# Honduran RW Skinner



## Steve Smith (Jul 7, 2019)



Reactions: Like 3 | EyeCandy! 9 | Way Cool 5


----------



## TimR (Jul 7, 2019)

Solid! A real beauty!!


----------



## SubVet10 (Jul 7, 2019)

Rosewood? That's incredibly well figured - the blade and scales.


----------



## William Tanner (Jul 7, 2019)

That is really sharp looking. Very nice job.


----------



## ripjack13 (Jul 7, 2019)

HRB is always a pleaser....

Reactions: Agree 1


----------



## Nature Man (Jul 8, 2019)

Like the design, love the handle! Chuck


----------



## milkbaby (Jul 8, 2019)

@Steve Smith nice job, HRB is my favorite wood and you done it justice! 

What kind of finish did you do on those scales? Just sanded to a high grit and/or buffing? Inquiring minds want to know!


----------



## T. Ben (Jul 8, 2019)

I like the shape of that one,the handles are gorgeous!!


----------



## Steve Smith (Jul 8, 2019)

@milkbaby I used an uncounted number of coats of Enduro gloss then buffed with 0000 steel wool.

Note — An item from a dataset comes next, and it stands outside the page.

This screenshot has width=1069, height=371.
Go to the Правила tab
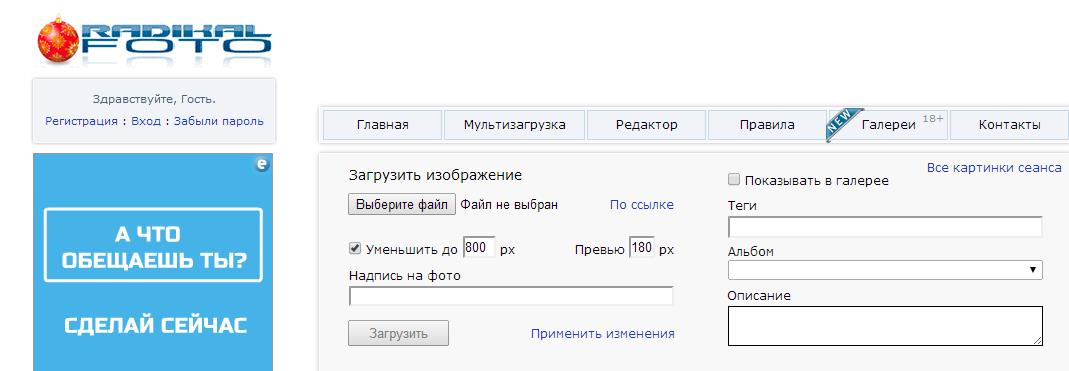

Reactions: Like 1 | Informative 1


----------



## Mlyle (Jul 13, 2019)

HRB........???


----------



## dfowler13 (Jul 15, 2019)

Mlyle said:


> HRB........???


Honduran Rosewood Burl. :)


----------



## Chris S. (Jul 16, 2019)

Just love rosewood. Great choice for handle. Goes perfect with the blade..


----------